Arginine-Vasopressin Deficiency

Synonyms

central diabetes insipidus, neurogenic diabetes insipidus, cranial diabetes insipidus, neurohypophyseal diabetes insipidus,

Overview

Arginine-vasopressin (AVP) deficiency is a disorder where the body doesn’t produce enough of the hormone vasopressin, leading to the production of excessive, dilute urine and intense thirst. Also known as central diabetes insipidus, it results from the hypothalamus not making enough AVP or the body being unable to use it, disrupting the body’s water balance. Causes can be acquired (from head trauma, tumors, or surgery) or familial (inherited genetic changes), and in some cases, the cause remains unknown.  

Symptoms

The main symptoms of arginine-vasopressin (AVP) deficiency are excessive thirst (polydipsiap o l y d i p s i a) and frequent urination (polyuriap o l y u r i a), which can produce a large volume of very dilute urine. This leads to dehydration, which can cause dizziness, fatigue, confusion, low blood pressure, and headaches. In children, symptoms can include constipation, vomiting, and failure to thrive. 

Causes

Arginine-vasopressin (AVP) deficiency is most commonly caused by damage to the hypothalamus or pituitary gland from head injuries, brain tumors, or surgery. Other causes include infections (like meningitis or encephalitis), autoimmune diseases, and genetic disorders, while in about one-third of cases, the cause is unknown (idiopathic) and may involve the immune system attacking the body’s own cells. Less common causes include cancers that have spread to the brain or certain medications.  

Prevention

Preventing arginine-vasopressin deficiency (AVP-D) is difficult because many causes, such as genetic disorders or head injuries, cannot be prevented. However, some acquired forms of AVP-D and related conditions like arginine-vasopressin resistance (AVP-R) can be managed by addressing underlying causes, such as carefully monitoring and adjusting certain medications, treating high calcium or low potassium levels, and preventing or treating infections or obstructions that could damage the kidneys.  

Diagnosis

Diagnosis of arginine-vasopressin (AVP) deficiency involves a combination of physical exams, blood and urine tests, and a water deprivation test, with an MRI sometimes used to investigate the cause.
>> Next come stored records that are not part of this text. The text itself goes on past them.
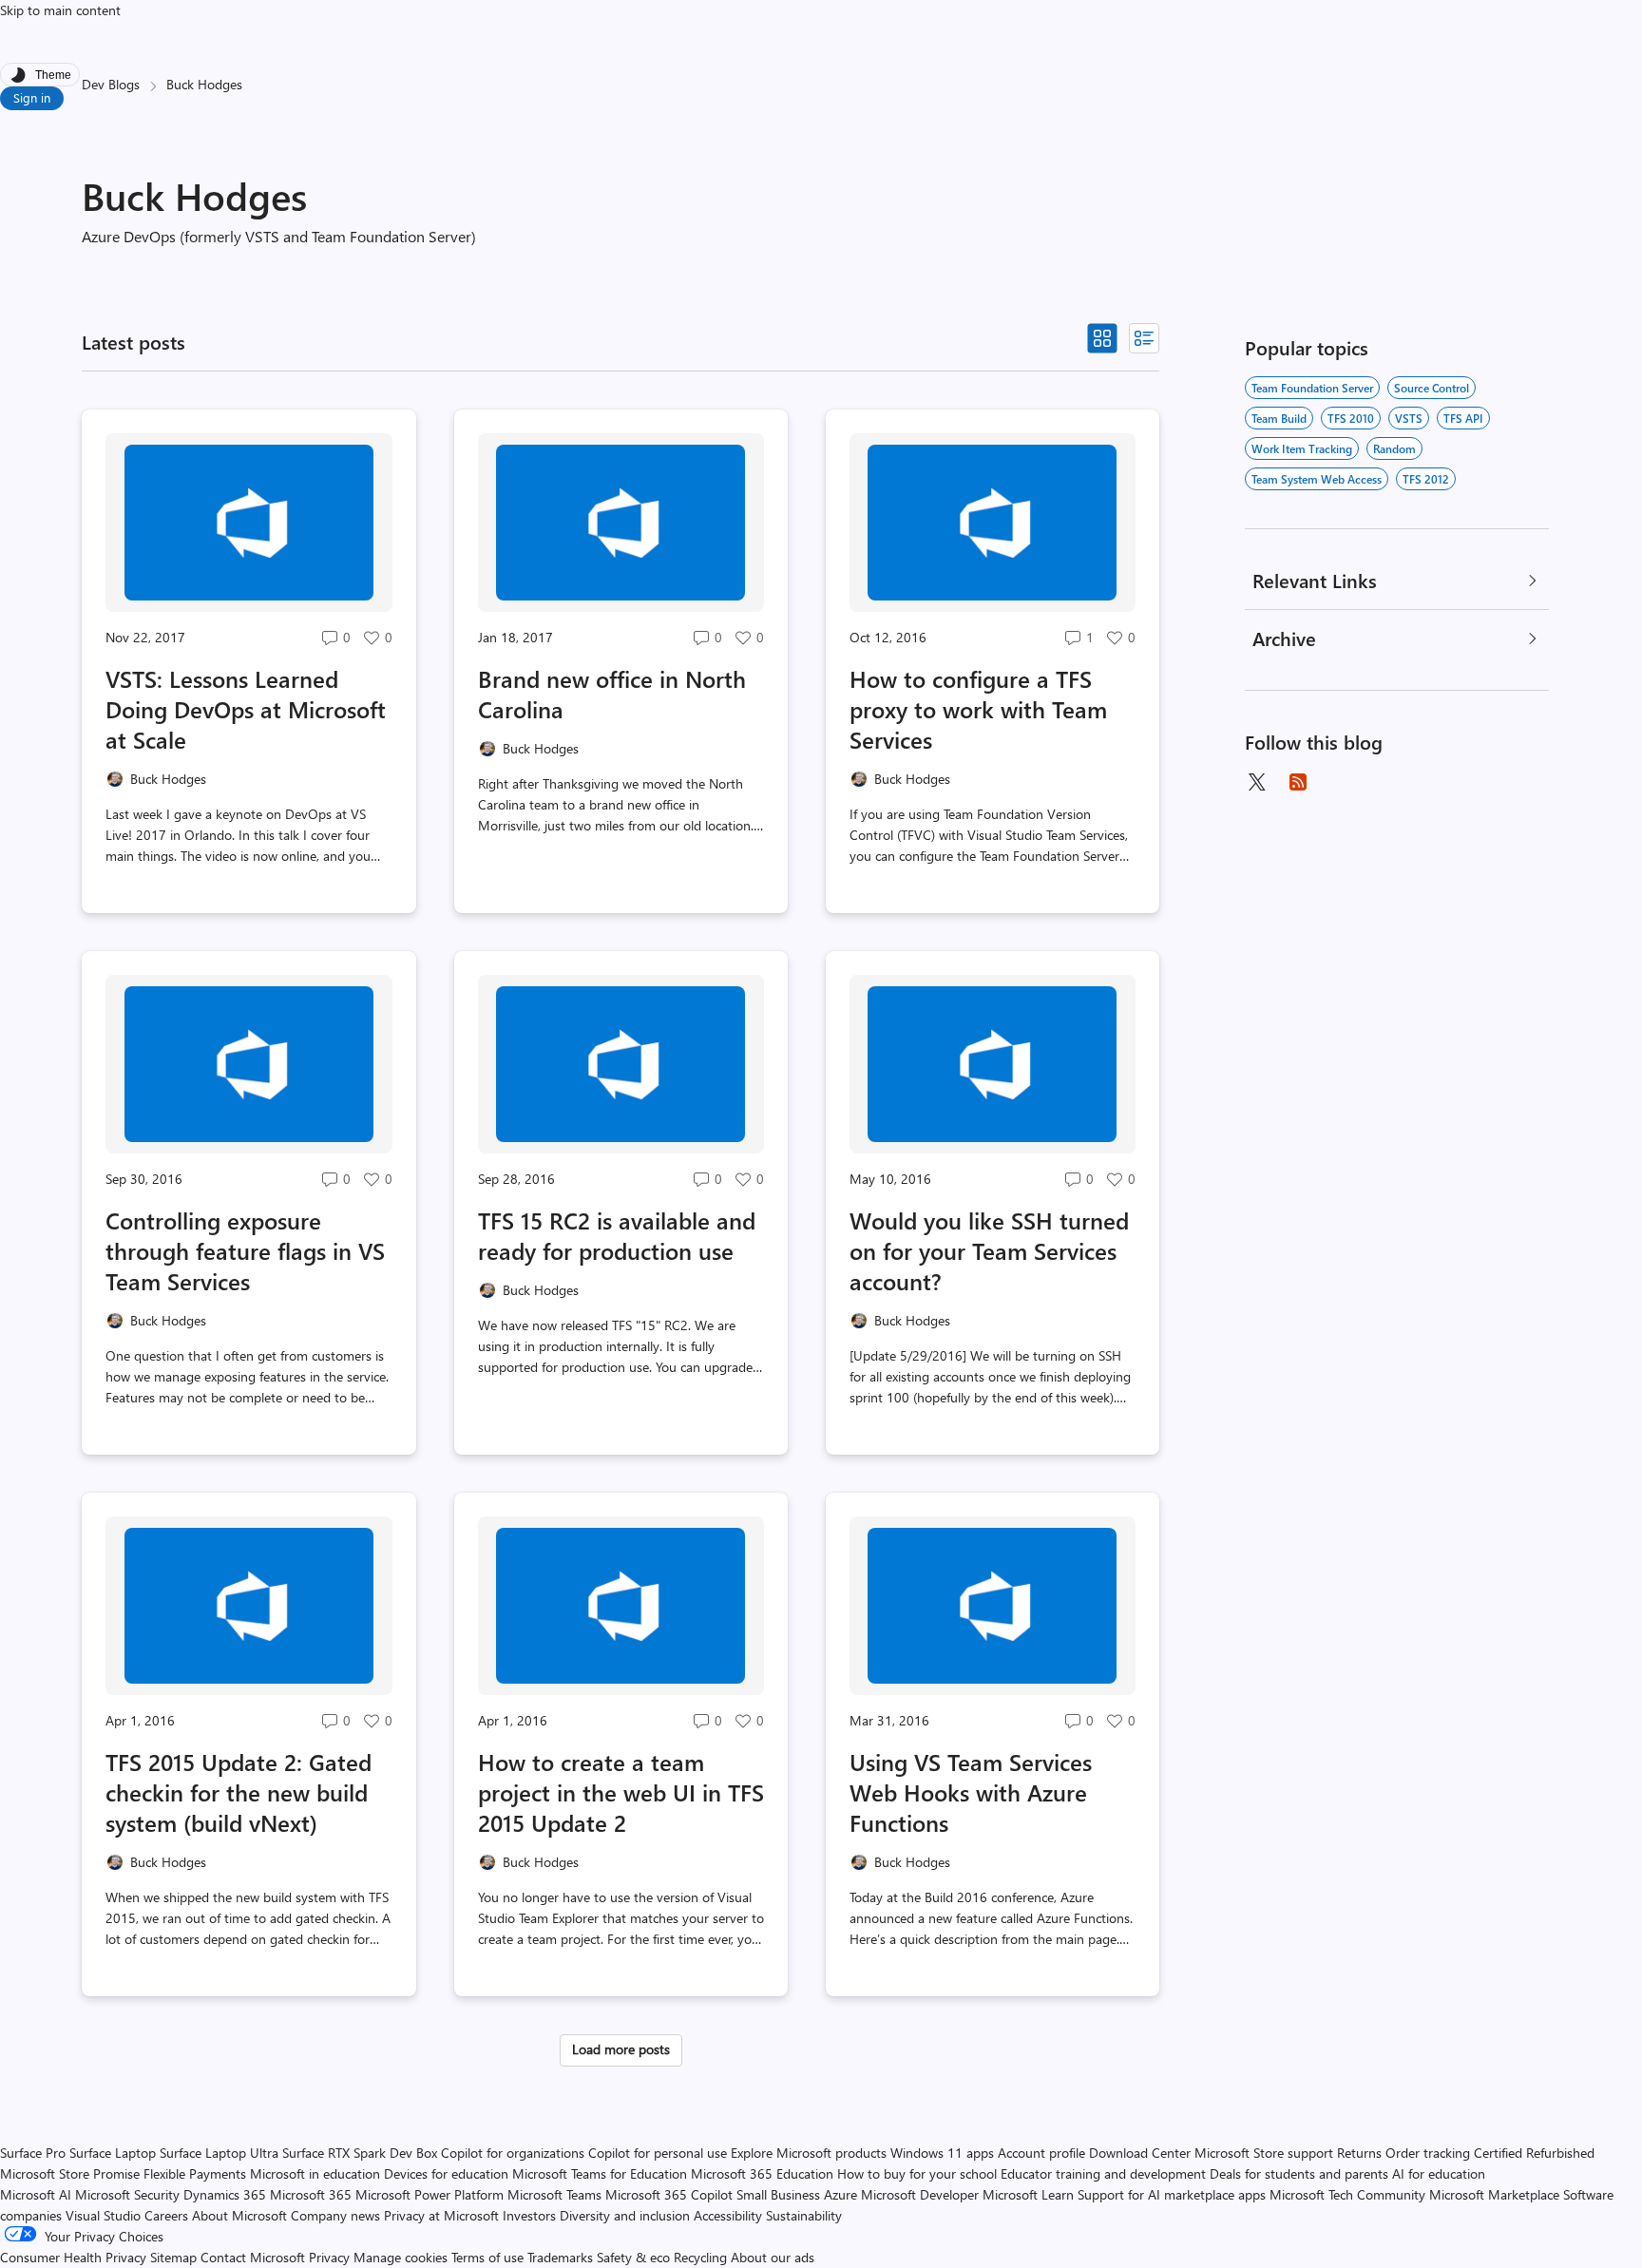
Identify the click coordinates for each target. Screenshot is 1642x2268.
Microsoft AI (35, 2194)
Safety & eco (633, 2257)
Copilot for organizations (512, 2153)
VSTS (1408, 418)
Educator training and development (1103, 2173)
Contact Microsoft (252, 2257)
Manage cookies (400, 2257)
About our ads (772, 2257)
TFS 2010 (1350, 418)
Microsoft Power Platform (429, 2194)
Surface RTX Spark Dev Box (359, 2153)
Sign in (31, 97)
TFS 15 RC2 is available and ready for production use (616, 1235)
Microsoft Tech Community (1347, 2194)
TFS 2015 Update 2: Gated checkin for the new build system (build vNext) (238, 1792)
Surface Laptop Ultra (219, 2153)
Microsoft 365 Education (762, 2173)
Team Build (1279, 418)
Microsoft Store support (1263, 2153)
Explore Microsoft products (809, 2153)
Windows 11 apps (942, 2153)
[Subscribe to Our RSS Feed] (1298, 782)
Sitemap (173, 2257)
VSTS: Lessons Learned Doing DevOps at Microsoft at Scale (245, 708)
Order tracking (1427, 2153)
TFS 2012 (1426, 478)
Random (1394, 448)
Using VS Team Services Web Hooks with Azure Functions (971, 1792)
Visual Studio (103, 2215)
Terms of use (487, 2257)
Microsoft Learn (1028, 2194)
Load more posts (621, 2049)
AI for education (1438, 2173)
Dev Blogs (111, 84)
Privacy (331, 2257)
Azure (840, 2194)
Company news (335, 2215)
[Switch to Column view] (1144, 338)
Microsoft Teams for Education (599, 2173)
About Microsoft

A doctor will assess symptoms like excessive thirst and large volumes of dilute urine, then perform blood tests to check sodium and electrolyte levels, and a urinalysis to measure urine concentration. The definitive diagnostic step is often a water deprivation test, which shows the body’s inability to concentrate urine without adequate AVP. Newer, less uncomfortable tests like the copeptin test, which measures a marker for AVP, are also used.  

Prognosis

The prognosis for arginine-vasopressin deficiency (AVP-D) is generally good with proper treatment, allowing most people to lead normal lives, but the long-term outlook depends on the underlying cause and consistent management. Untreated AVP-D can lead to severe dehydration, electrolyte imbalances, and complications, while effective treatment helps control excessive urination and thirst. For certain causes, such as those related to cancer or other severe underlying diseases, the prognosis is tied to the outcome of the primary condition. 

Treatment

The main treatment for arginine-vasopressin (AVP) deficiency is desmopressin (DDAVP), a synthetic version of AVP, which can be administered as a nasal spray, tablet, or injection. Other treatments include thiazide diuretics and NSAIDs (like indomethacin) which may be used in combination with desmopressin to help reduce urine output, especially in cases of severe deficiency. Individuals with AVP deficiency also need to stay hydrated, but care must be taken not to overhydrate, as this can lead to low sodium levels (hyponatremia).